# CA18de CA20 transmission



## LiquidNeon (Apr 1, 2004)

Im asking the stanza board in case someone would know.

I just found out stanzas had a fwd ca20 in older years. and basicly since my pulsar nx SE with the ca18de blew up it's first gear... ive been looking for an inexpensive way to fix it. Its hard as hell to find an SE pulsar (not 1987... thats a smaller tranny), so now im wondering if anyone has experiance with the ca20 tranny working with a ca18.

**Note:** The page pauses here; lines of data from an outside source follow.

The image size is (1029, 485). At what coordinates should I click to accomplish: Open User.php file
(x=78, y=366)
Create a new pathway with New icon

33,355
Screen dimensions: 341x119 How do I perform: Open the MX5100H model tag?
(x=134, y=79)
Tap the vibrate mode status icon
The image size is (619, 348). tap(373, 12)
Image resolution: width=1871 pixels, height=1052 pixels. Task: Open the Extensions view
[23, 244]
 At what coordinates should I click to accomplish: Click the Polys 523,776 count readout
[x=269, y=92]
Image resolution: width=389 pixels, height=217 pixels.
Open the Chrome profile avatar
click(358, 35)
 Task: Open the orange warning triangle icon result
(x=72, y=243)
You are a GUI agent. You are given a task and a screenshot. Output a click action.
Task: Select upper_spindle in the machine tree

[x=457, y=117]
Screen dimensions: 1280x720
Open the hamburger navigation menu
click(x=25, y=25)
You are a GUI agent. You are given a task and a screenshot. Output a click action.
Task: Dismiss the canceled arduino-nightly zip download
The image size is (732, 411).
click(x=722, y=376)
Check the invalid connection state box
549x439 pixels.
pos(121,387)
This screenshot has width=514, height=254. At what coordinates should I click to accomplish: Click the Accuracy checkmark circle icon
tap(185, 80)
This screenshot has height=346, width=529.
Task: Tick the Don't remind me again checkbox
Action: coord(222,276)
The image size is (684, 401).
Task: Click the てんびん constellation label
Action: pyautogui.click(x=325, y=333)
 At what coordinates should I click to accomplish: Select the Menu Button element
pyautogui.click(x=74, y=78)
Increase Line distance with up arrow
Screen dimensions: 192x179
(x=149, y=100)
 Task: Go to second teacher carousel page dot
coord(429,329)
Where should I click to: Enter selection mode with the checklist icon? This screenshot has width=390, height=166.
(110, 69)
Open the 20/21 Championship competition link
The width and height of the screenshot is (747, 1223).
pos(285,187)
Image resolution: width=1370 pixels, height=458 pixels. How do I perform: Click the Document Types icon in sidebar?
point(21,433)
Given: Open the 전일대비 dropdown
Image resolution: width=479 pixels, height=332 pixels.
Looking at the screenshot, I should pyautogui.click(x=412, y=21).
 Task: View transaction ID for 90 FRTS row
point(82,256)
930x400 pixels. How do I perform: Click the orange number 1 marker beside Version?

any help would be greatly appriated!

thx all.


----------



## Gsolo (Sep 11, 2003)

LiquidNeon said:


> Im asking the stanza board in case someone would know.
> 
> I just found out stanzas had a fwd ca20 in older years. and basicly since my pulsar nx SE with the ca18de blew up it's first gear... ive been looking for an inexpensive way to fix it. Its hard as hell to find an SE pulsar (not 1987... thats a smaller tranny), so now im wondering if anyone has experiance with the ca20 tranny working with a ca18.
> 
> ...



as long as its a 2wd tranny then yes it'll fit.


----------



## SENTRASER (Jan 6, 2005)

Will the CA18DE engine bolt up to the CA20 tranny(4wd)?


----------



## SENTRASER (Jan 6, 2005)

ttt...............


----------



## SENTRASER (Jan 6, 2005)

????????????????????


----------